Source data Start Marker
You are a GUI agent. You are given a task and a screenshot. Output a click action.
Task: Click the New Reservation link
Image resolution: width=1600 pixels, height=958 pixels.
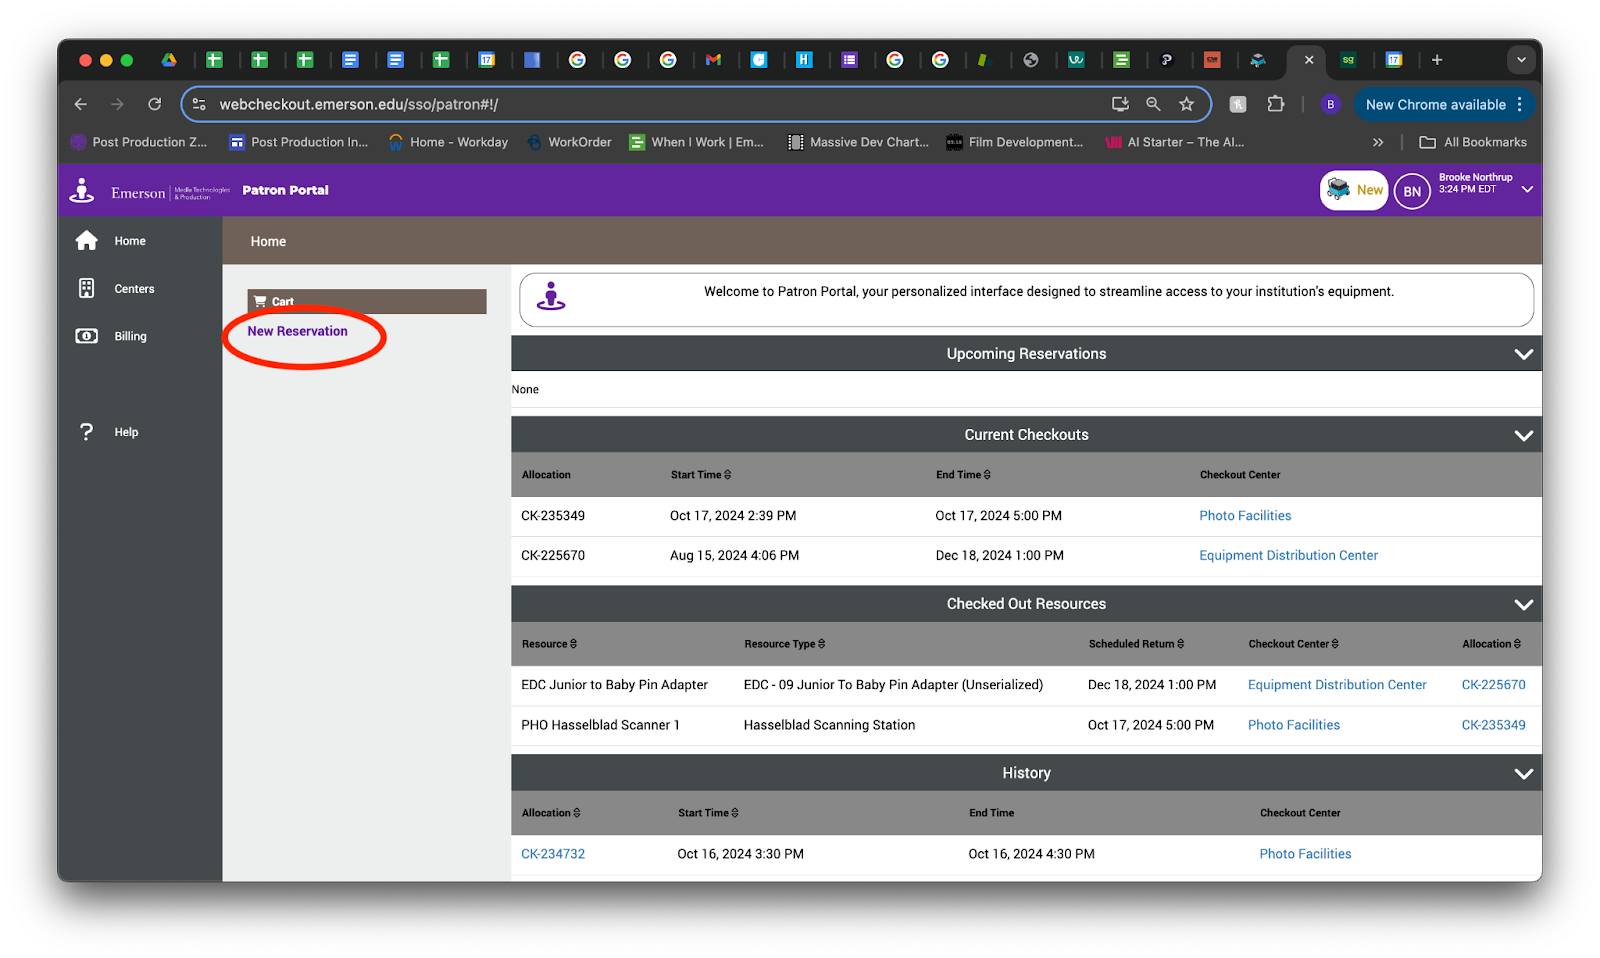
Source data End Marker
Source data Start Marker
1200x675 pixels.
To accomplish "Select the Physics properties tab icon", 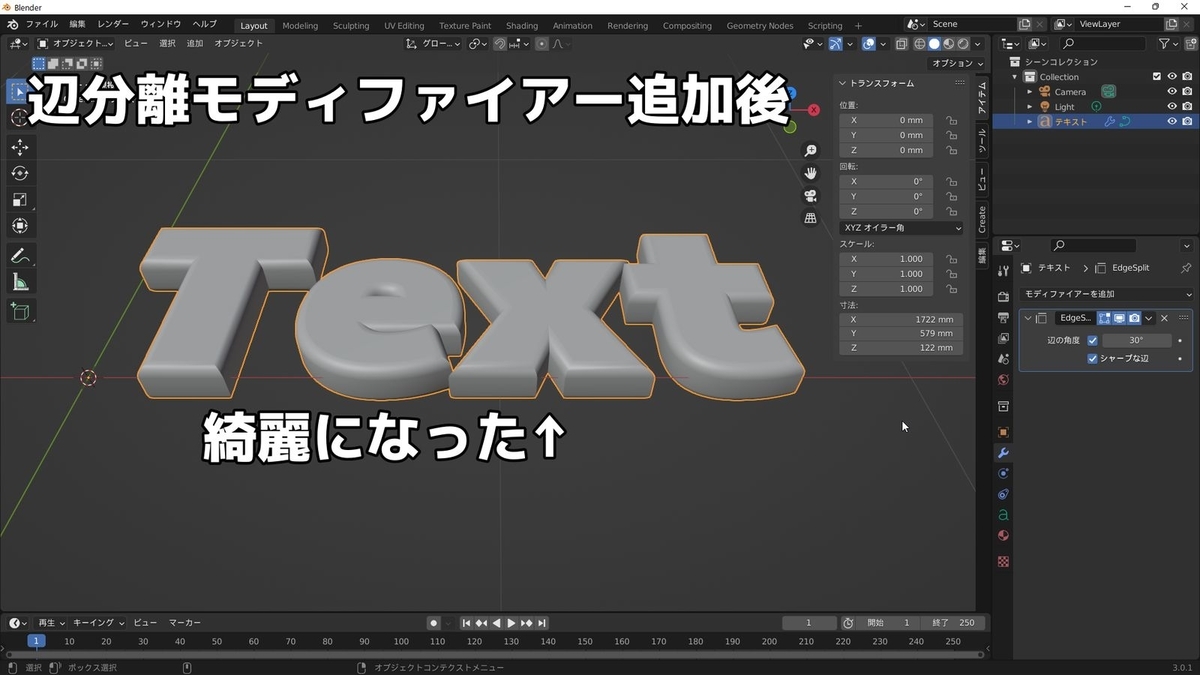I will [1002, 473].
Source data End Marker
What is being asked - Output the material above exactly, but only from the line that carries "You are a GUI" through the line that carries "Image resolution: width=1600".

Written answer -
You are a GUI agent. You are given a task and a screenshot. Output a click action.
Task: Click the New Reservation link
Image resolution: width=1600 pixels, height=958 pixels.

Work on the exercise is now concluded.